AVAILABILITY OF EFFECTIVE TREATMENT OPTIONS
Level: No availability: Effective treatments not currently available in the US (or have not been developed)
No specific antiviral treatments exist for CSFV infection. Management is entirely preventive (vaccination) or reactive (stamping out). Pigs that recover from acute infection do so through their own immune response. Chronically and persistently infected animals cannot clear the virus and eventually die. Supportive care and treatment of secondary infections may reduce mortality in some cases but does not address the underlying viral infection. In free countries pursuing eradication, treatment is not attempted—infected and suspect animals are culled.
AVAILABILITY OF EFFECTIVE VACCINES OR BACTERINS
Level: Widely available: Effective commercial vaccines widely available in the US (or held in national response stockpile)

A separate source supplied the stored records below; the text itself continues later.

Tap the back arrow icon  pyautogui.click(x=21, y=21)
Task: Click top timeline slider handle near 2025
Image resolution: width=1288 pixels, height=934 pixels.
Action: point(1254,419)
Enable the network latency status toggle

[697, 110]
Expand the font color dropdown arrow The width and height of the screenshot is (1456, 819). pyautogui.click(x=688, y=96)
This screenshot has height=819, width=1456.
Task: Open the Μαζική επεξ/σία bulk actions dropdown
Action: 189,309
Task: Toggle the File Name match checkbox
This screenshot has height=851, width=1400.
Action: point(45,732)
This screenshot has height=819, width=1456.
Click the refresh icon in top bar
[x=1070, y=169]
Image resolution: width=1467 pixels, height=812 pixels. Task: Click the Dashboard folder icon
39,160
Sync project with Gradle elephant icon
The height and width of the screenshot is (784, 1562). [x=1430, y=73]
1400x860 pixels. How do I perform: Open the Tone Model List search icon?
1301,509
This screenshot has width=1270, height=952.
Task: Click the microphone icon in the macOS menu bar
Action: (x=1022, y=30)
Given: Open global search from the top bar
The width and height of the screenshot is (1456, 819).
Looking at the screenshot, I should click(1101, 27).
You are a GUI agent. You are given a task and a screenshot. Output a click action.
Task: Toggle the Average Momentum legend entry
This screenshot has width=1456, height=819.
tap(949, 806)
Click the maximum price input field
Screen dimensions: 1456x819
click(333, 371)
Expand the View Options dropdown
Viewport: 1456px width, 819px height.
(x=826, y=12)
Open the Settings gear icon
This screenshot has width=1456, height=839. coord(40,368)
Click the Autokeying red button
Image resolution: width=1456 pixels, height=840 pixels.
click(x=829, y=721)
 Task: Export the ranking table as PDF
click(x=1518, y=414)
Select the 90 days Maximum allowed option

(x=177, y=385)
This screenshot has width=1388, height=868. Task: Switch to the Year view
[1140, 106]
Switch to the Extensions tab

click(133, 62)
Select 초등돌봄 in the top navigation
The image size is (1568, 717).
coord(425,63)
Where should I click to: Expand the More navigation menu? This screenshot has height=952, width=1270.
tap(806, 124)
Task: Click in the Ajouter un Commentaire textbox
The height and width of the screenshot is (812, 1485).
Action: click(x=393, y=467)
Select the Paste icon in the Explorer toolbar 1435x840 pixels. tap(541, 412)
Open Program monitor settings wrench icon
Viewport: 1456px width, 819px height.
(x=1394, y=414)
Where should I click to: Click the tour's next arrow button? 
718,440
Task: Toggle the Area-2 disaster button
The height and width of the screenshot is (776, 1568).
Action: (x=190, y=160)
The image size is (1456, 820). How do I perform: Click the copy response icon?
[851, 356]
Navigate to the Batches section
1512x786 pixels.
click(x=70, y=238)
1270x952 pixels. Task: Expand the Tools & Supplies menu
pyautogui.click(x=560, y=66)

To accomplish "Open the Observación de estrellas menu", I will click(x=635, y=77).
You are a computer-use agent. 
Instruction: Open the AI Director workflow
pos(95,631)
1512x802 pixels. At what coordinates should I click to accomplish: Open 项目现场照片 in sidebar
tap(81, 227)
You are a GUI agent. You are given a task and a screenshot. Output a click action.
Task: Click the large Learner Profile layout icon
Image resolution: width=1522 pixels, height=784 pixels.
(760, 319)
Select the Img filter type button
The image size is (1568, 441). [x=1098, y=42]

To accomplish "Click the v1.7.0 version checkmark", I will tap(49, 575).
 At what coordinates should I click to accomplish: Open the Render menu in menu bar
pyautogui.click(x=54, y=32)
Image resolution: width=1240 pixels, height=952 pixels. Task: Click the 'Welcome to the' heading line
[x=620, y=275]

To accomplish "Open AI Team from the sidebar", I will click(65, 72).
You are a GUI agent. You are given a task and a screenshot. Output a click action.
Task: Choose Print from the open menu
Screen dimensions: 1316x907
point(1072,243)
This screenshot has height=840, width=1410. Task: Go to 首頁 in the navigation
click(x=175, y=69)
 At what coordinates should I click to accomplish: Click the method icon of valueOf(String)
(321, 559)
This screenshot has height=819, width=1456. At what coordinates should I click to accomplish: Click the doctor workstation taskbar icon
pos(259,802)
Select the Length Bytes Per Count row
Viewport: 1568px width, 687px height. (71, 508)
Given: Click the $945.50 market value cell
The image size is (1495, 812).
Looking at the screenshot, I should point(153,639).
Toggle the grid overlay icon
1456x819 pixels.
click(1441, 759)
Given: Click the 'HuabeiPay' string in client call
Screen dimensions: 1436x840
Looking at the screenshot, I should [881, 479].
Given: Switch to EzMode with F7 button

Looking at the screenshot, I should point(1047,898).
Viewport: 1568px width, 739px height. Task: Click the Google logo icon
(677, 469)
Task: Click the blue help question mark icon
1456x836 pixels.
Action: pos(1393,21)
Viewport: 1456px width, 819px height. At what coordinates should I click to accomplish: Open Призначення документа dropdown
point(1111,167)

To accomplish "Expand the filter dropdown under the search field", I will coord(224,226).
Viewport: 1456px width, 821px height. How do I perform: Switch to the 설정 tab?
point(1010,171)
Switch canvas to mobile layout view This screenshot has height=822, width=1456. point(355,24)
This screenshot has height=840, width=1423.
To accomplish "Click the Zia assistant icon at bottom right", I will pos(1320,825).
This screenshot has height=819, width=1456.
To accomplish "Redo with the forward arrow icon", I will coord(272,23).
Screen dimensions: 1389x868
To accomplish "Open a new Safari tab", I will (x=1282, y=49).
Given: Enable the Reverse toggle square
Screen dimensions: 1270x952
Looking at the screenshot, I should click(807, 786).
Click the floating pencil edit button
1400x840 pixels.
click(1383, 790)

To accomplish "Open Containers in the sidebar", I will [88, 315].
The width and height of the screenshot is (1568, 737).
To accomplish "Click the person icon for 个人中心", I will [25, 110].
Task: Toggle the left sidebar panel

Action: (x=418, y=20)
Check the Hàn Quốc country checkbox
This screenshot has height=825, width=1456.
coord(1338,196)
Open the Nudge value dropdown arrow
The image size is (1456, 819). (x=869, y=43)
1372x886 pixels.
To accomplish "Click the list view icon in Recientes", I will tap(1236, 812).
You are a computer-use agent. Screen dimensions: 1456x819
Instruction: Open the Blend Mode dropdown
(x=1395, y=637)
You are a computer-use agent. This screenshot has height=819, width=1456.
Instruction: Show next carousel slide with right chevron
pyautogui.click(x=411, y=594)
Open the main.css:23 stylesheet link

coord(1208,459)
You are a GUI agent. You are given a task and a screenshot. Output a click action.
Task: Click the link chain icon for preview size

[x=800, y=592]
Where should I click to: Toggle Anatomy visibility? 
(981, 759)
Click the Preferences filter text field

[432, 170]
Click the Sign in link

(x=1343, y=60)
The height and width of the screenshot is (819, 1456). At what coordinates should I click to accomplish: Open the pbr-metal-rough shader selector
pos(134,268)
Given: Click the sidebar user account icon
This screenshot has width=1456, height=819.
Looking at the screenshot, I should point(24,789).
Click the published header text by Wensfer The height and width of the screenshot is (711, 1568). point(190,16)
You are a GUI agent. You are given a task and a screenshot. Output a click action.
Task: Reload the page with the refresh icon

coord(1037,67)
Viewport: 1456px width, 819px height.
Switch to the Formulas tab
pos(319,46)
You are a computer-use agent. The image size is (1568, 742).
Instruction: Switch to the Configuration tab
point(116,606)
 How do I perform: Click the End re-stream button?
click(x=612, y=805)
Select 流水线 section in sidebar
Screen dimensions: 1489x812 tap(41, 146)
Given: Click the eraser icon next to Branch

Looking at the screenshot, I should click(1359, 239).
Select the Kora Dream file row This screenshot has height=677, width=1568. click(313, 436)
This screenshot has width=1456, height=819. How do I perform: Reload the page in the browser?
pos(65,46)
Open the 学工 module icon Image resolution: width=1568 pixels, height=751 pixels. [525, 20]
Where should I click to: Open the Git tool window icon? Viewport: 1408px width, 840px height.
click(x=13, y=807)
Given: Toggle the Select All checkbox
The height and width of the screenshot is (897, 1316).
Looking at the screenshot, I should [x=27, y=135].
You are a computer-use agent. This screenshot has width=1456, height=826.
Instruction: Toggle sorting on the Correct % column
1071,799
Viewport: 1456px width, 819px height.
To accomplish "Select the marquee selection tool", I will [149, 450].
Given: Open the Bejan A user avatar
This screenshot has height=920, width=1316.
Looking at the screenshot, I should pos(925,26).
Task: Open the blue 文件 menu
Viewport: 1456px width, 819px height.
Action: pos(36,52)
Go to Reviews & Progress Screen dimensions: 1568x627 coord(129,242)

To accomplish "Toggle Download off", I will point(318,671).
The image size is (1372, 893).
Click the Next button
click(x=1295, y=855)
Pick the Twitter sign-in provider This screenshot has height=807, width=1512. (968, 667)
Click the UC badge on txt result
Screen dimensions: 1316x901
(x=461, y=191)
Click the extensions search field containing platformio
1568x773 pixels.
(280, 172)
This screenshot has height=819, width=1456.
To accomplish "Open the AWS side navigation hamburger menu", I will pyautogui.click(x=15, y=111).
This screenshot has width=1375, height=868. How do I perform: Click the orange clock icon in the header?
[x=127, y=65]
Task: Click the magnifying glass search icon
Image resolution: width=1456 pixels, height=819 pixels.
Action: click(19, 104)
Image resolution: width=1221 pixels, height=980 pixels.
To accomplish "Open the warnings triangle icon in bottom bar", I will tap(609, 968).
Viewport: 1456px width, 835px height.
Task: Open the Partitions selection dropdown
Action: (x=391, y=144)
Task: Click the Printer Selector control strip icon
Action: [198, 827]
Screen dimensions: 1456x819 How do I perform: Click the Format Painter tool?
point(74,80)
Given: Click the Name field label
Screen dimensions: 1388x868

Multiple highly effective CSFV vaccines are available: (1) Modified live virus (MLV) vaccines including the "Chinese" C strain and Thiverval strain provide rapid, robust protection. The C strain induces protective immunity within 10 days (even orally), with duration of 6-10 months regardless of administration route. Cross-protection exists between genotypes. The primary limitation is inability to serologically differentiate vaccinated from infected animals. (2) E2 subunit marker vaccines (baculovirus-expressed E2 protein) enable DIVA through companion Erns-ELISA testing. A single dose prevents clinical signs and mortality when challenged 3 weeks post-vaccination, though at least 14 days are needed for protection. These vaccines protect against clinical disease but may not prevent horizontal or vertical transmission, limiting their ability to prevent the "carrier sow syndrome." (3) Chimeric pestivirus vaccines (CP7_E2Alf) represent the newest generation—safe, highly immunogenic, effective by oral or intramuscular routes, and enable serological DIVA. This vaccine could be used for emergency vaccination in domestic pigs or oral vaccination of wild boar. Maternal antibodies provide piglet protection for 8-12 weeks but can interfere with vaccination response.
FEASIBILITY OF ERADICATING THE DISEASE FROM THE US
Level: Highly likely: Can be eradicated using existing tools and knowledge
The United States successfully eradicated CSFV and has maintained freedom since 1978. Multiple other countries have achieved and maintained CSFV-free status, including Canada, Australia, New Zealand, and most of Europe. Eradication tools are well-established: early detection through clinical surveillance and laboratory testing; stamping out of infected and contact herds; movement restrictions and quarantine; cleaning and disinfection of premises; epidemiological tracing; and serological surveillance to demonstrate freedom. If CSFV were reintroduced to the US, eradication would follow established protocols with high likelihood of success, provided detection occurs early before widespread dissemination. Key challenges include: (1) Early detection given non-specific clinical signs; (2) Pig-dense areas where rapid spread can outpace control measures; (3) Feral swine populations that could establish a wildlife reservoir if infected. Emergency vaccination could be deployed to slow spread in outbreak situations, though this complicates trade restoration. The availability of DIVA vaccines and companion diagnostics improves the feasibility of vaccination-to-live strategies while maintaining ability to demonstrate freedom. Wild boar reservoirs have complicated eradication in parts of Europe, highlighting the importance of preventing feral swine infection.